Lalu ada Lumpia Mataram seberang Sanitas. Sepanjang jalan Mataram ada banyak gerobak penjual lumpia dan kadang sulit menemukan yang asli. Saya sendiri belum pernah (atau tidak ingat) pernah beli lumpia di sini. Kalau makan yang ini pasti dibelikan orang dari oleh-oleh atau titip teman atau saudara yang either kehabisan atau tidak tahu letak Gang Lombok. Meski berbeda, tapi Lumpia ini rasanya tidak kalah sama Gang Lombok. Maklum, kalau menurut cerita nostalgia Papa saya, pemilik kedua kios lumpia itu kakak beradik... yang dulu orang tuanya tinggal di kampung sebelah kampung Papa saya.

Yang ini Lumpia Mataram
Selain yang dua ini, yang katanya dari satu resep, lumpia yang lain saya masukkan ke kategori lumpia modern. Baik yang ada di sepanjang jalan Pandanaran, di ruko-ruko dekat hotel Telomoyo (apa itu nama jalannya ya?) atau yang ada di pusat perbelanjaan. Lumpia yang sudah berevolusi seperti lumpia express biasanya dibuka oleh mantan karyawan penjual lumpia yang pertama.

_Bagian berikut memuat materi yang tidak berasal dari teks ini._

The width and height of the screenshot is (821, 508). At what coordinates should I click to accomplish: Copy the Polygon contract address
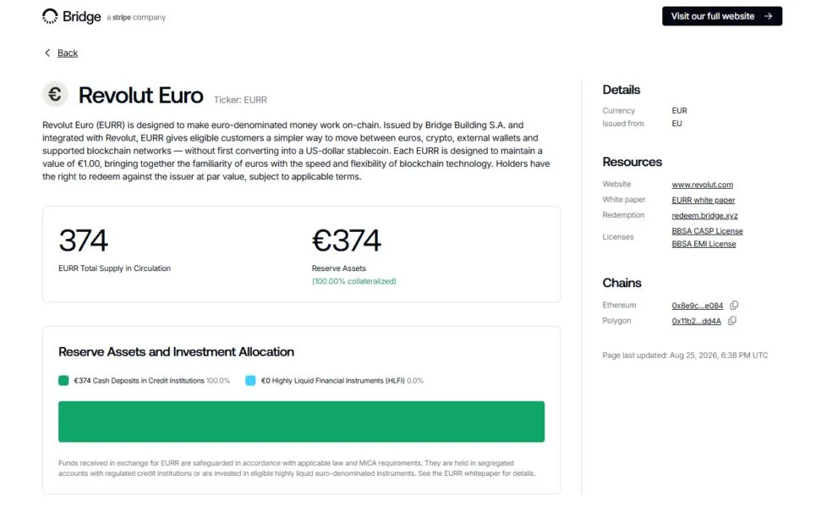(732, 320)
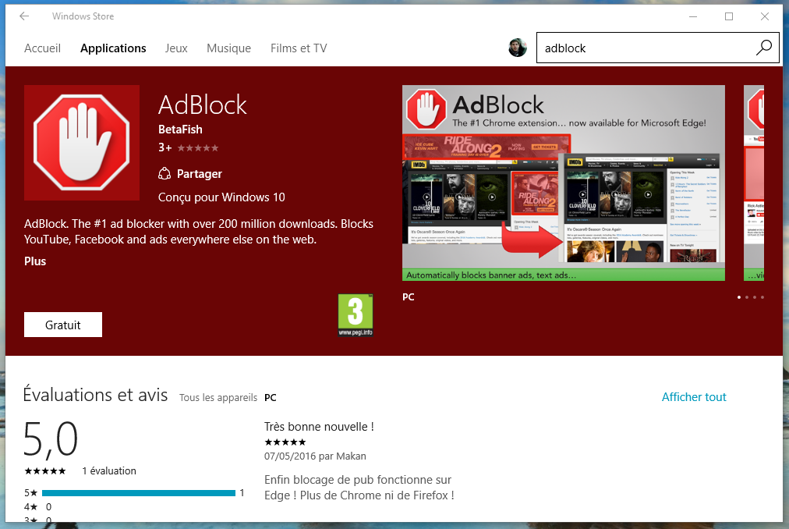Expand description with Plus
Image resolution: width=789 pixels, height=529 pixels.
coord(35,261)
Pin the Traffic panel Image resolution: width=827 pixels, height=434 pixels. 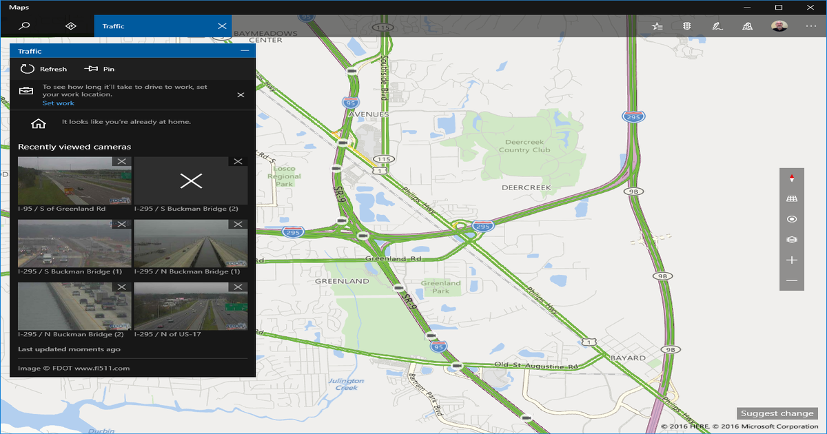pos(99,68)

Yang ini Lumpia beli di toko oleh-oleh,
rebungnya juga sudah lain bentuknya
Ada yang senang makan lumpia sebagai snack, ada juga yang dijadikan lauk. Ada yang senang pakai saus dan bawang, ada yang makan polosan. Ada yang sedang basah (tapi rebungnya tetap sudah digoreng) ada yang senang kulitnya garing. Bagaimanapun, lumpia tetap sesuatu yang patut dicoba jika Anda menjejakkan kaki di ibukota Jawa Tengah itu. Temukan mana yang jadi kesukaan Anda dan coba berbagi ceritanya dengan saya.

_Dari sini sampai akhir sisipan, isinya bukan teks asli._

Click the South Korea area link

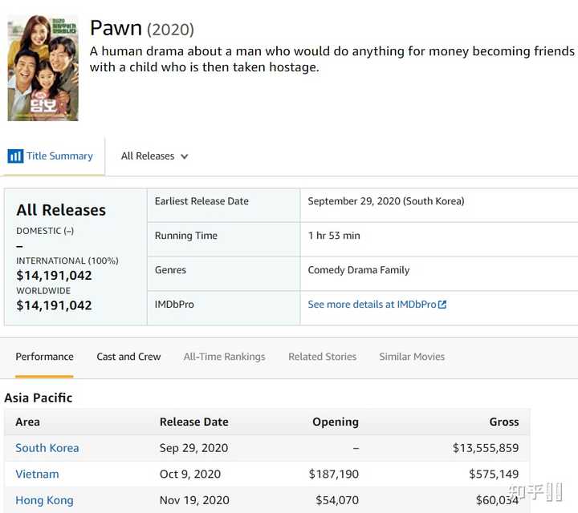[47, 448]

By the way, kalau ada yang penasaran, si Dudu tidak suka sama makanan yang satu ini, meski kalau diseludupkan rebungnya sebagai lauk, dia suka cuek dan tetap makan. Kalau makanan Semarang, Dudu paling suka sama nasi ayam, bisa habis entah berapa porsi. Tapi itu beda cerita ya.